We could allow in xarray-simlab user-defined process order and relax this restriction, but that would require some work.

benbovy commented 3 years ago

To save some code duplication, you could use process class inheritance, e.g.,

@xs.process
class Foo:
    idx = xs.index(dims='X')

    def run_step(self):
        # update idx (which gets resized)

@xs.process
class ResizeX:
    idx = xs.foreign(Foo, 'idx')

    def _resize(self, vars):
        for v in vars:
            # resize v

@xs.process
class Bar(ResizeX):
    var = xs.variable(dims='X', intent='out')

    def run_step(self):
        self._resize([self.var])

        # do other things

That is still not ideal, though.

jvail commented 3 years ago

To save some code duplication, you could use process class inheritance, e.g.,

Yes, that is what I had in mind to to try as a first solution. Maybe I'd name that base class function prepare_step and then iterate over all vars, check their dimension against the index and resize if necessary.

P.S.: Of course for performance it would be nicer to only exercise this if I knew the index has changed (in our model it will only change once in a while).

Note that most numpy functions should now work with xarray objects, which are nep-18 compliant.

Ah! Thanks for this hint. That certainly helps.

benbovy commented 3 years ago

Of course for performance it would be nicer to only exercise this if I knew the index has changed (in our model it will only change once in a while).

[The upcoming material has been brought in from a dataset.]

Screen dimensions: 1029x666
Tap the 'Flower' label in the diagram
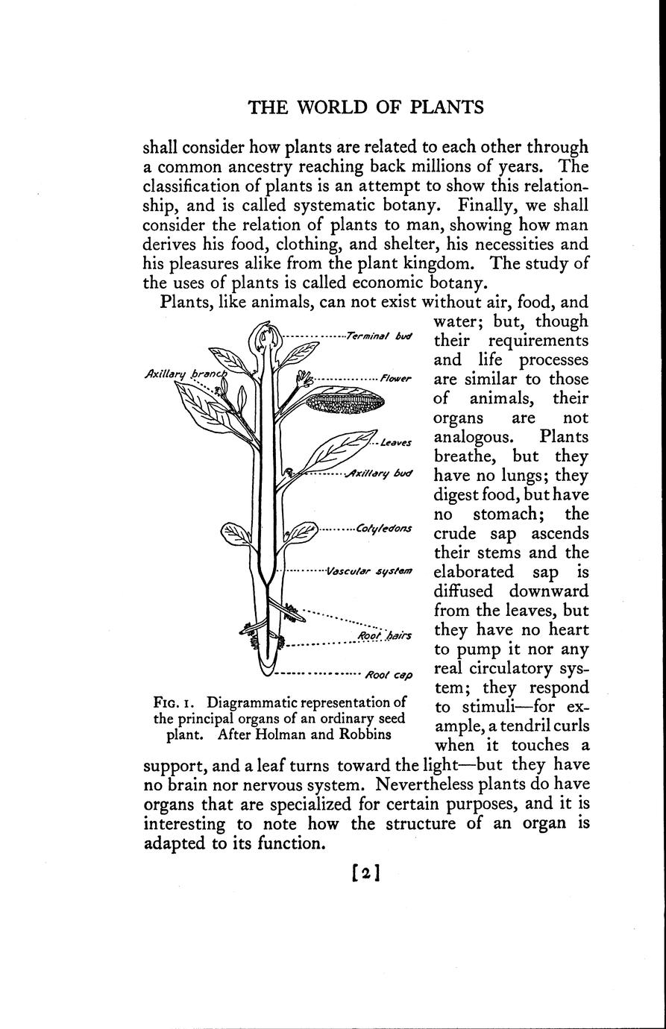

You could do something like:

@xs.process
class Foo:
    idx = xs.index(dims='X')
    idx_resized = xs.any_object()

    def run_step(self):
        # maybe update idx...

        if is_resized(self.idx):      # anything that checks if the index has changed
            self.idx_resized = True
        else:
            self.idx_resized = False

@xs.process
class ResizeX:
    idx = xs.foreign(Foo, 'idx')
    idx_resized = xs.foreign(Foo, 'idx_resized')

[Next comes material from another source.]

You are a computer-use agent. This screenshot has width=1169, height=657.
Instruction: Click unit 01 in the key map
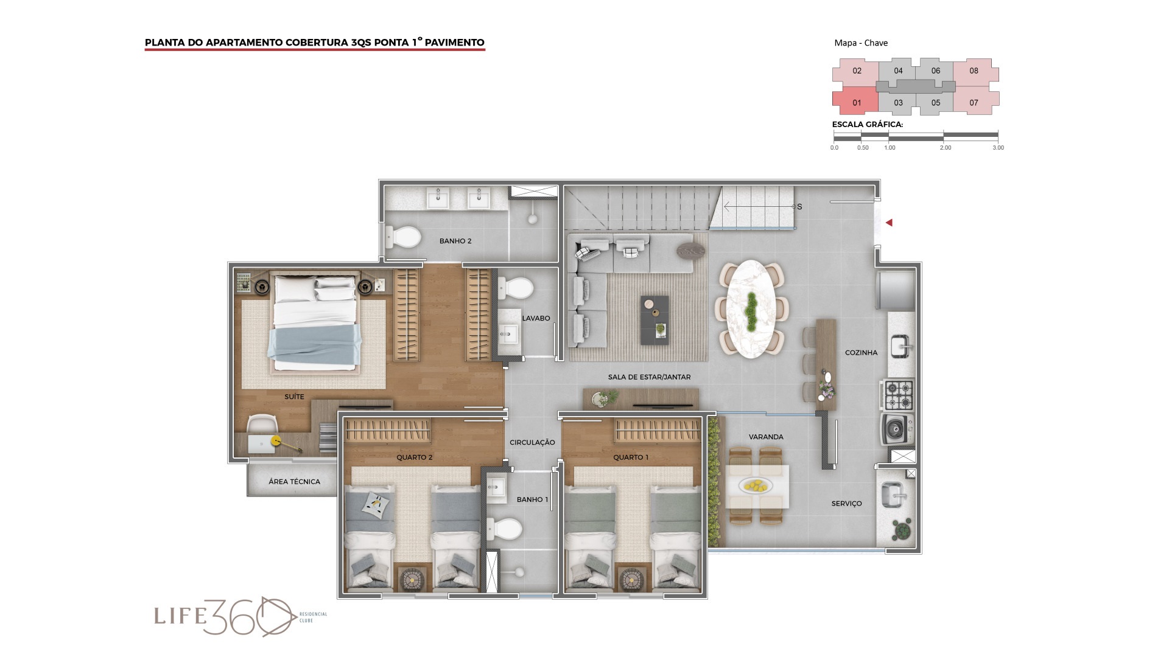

    def _resize(self, vars):
        if not self.idx_resized:
            return
        for v in vars:
            # resize v
jvail commented 3 years ago

After some experiments we ended up with an awful hack. But all solutions seem to involve some sort of semi ideal work-around.

I did replace the set_state function of the ModelBuilder in order to "inject" our own State class. This is just a dictionary with a new setter. When an index variable changes it will go through all other variables and align their shape to match the index's shape/length.

We just need something more powerful than a process class and I did not like the idea of importing the index everywhere. I did a few experiments with introducing some sort of "meta-process" that is not involved in the actual model logic. The idea was to have something that is powerful enough and could do some work in administering the model: e.g. watch variables, maybe more complex validation, read input files and pass them on to the initialization function of processes, manipulate the state - these sort of things. But I did not really get far and soon hacked too much around in the simlab core.

However, would be nice if (in some distant future) simlab could provide extension points, "slots" to drill your own hole into the implementation to add custom stuff. This is not a feature request - just an idea. Will be a lot of work, I suppose.

Thank you for your support and ideas!

benbovy commented 3 years ago

Thank you for your support and ideas!

You're welcome.

Feel free to open issues if you have suggestions on how we can refactor xarray-simlab to make it more flexible. I'm sure there are ways to make it so without introducing much new concepts.